Der Chef sei bei solchen Gesprächen häufig ein Thema, hat Elisabeth Richter-Stein erfahren. 'Ich habe dabei Schweigepflicht', betont die 43jährige, so daß niemand Angst haben muß, hintenherum komme beim Vorgesetzten etwas an. Die Supervisanden streben durch gemeinsames Suchen ein Verstehen und Verändern der Konfliktsituation an. 'Dabei kommt auch schon 'mal heraus, daß jemand wirklich das schwarze Schaf der Firma ist. Oder andere haben die Probleme bereits erkannt und suchen nach einer endgültigen Bestätigung für eine Kündigung', so die Supervisorin.

Am Ende der Sitzungen müssen sich nicht alle furchtbar gern haben, sondern mehr Verständnis füreinander aufbringen. Oftmals lernen sich die Teilnehmer einfach besser kennen. Der Arbeit und dem Erfolg einer Firma oder Institution kommt es zugute. Die Kosten für eine Supervision werden in manchen Fällen vom Arbeitgeber übernommen, die Einzelsupervisionen werden meist aus eigener Tasche bezahlt.

Bevor sich Elisabeth Richter-Stein als Supervisorin selbständig machte, war sie 17 Jahre lang in unterschiedlichen Einrichtungen der vor- und nebenschulischen Erziehung mit Kindern, Jugendlichen und Erwachsenen tätig.

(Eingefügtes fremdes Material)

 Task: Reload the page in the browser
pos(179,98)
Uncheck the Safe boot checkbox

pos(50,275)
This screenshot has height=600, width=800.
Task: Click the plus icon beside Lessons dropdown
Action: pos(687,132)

Weil sie schon immer ein Gespür für menschliches Verhalten hatte und oft auch im Bekanntenkreis als >Kummerkasten< diente, sah die Diplom-Sozialpädagogin in der Supervision ein für sie geeignetes Berufsfeld. Ein abgeschlossenes Hochschulstudium im sozialen Bereich war Voraussetzung für die Weiterbildung, die Elisabeth Richter-Stein im April des vergangenen Jahres nach zweieinhalb Jahren abschloß. Mit Hilfe ihres Ehemannes konnte die Mutter von mittlerweile zwei Kindern Beruf und Familie gut vereinen. Und auch jetzt >jongliert< die Familie gekonnt mit der Zeit. Elisabeth Richter-Stein bietet maximal zwei Sitzungen pro Tag an, dann stehen die Kinder wieder im Mittelpunkt. 'Das läßt sich alles aber gut vereinbaren und viele Kunden haben Verständnis dafür', so die Salzkottenerin, die ihre Arbeit zunächst zu Hause, jetzt aber im Hederpark anbietet. Und um Aufträge muß sich die 43jährige auch keine Sorgen machen: 'Die Konkurrenz ist zwar groß, aber die Nachfrage steigt.' Und solange der letzte Kollege noch nicht zur Einsicht gekommen ist, wird Frau Richter-Stein auch nicht arbeitslos.